Set the data below down again, exactly, with every picture left out.

=== Begin Enclosure ===

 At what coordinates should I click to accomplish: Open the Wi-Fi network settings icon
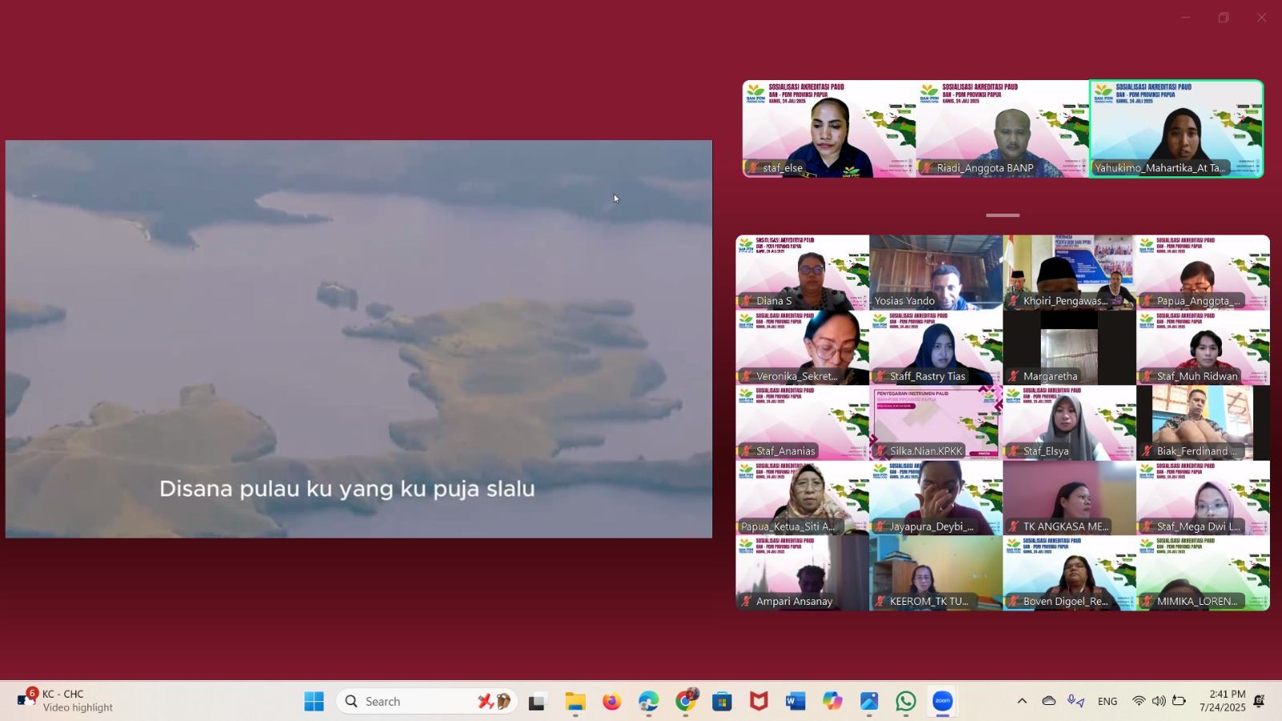point(1139,701)
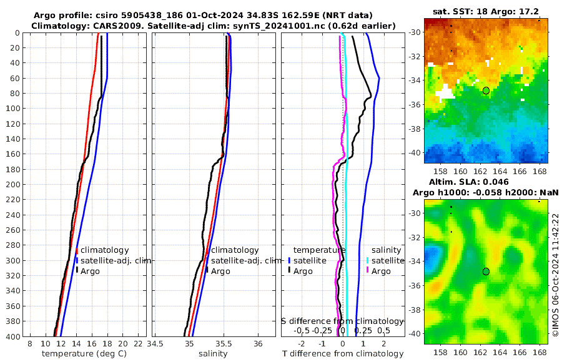Click the Climatology CARS2009 subtitle line

(214, 26)
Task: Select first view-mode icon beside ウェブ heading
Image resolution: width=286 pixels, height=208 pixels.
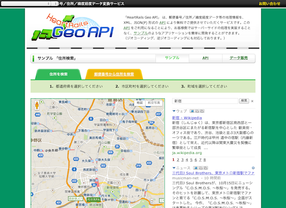Action: click(x=192, y=111)
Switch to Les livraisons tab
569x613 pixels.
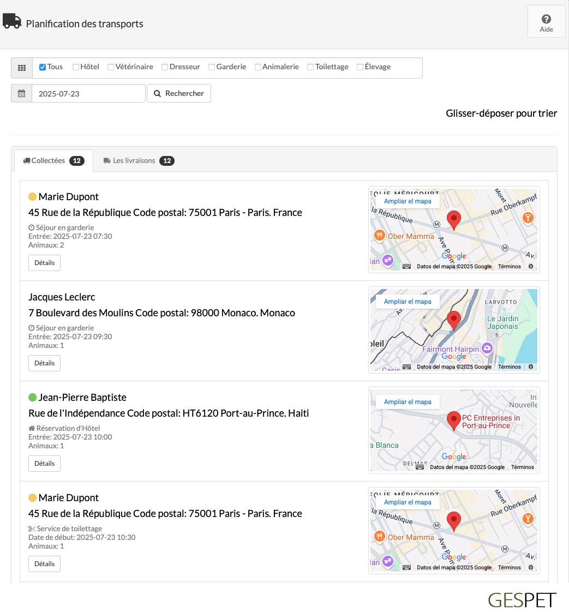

=== End Enclosure ===

WRITTEN ANSWER:
 At what coordinates should I click to accomplish: Open the Wi-Fi network settings icon
point(1139,701)
Click the Climatology CARS2009 subtitle line

(214, 26)
Task: Select first view-mode icon beside ウェブ heading
Image resolution: width=286 pixels, height=208 pixels.
Action: click(x=192, y=111)
Switch to Les livraisons tab
569x613 pixels.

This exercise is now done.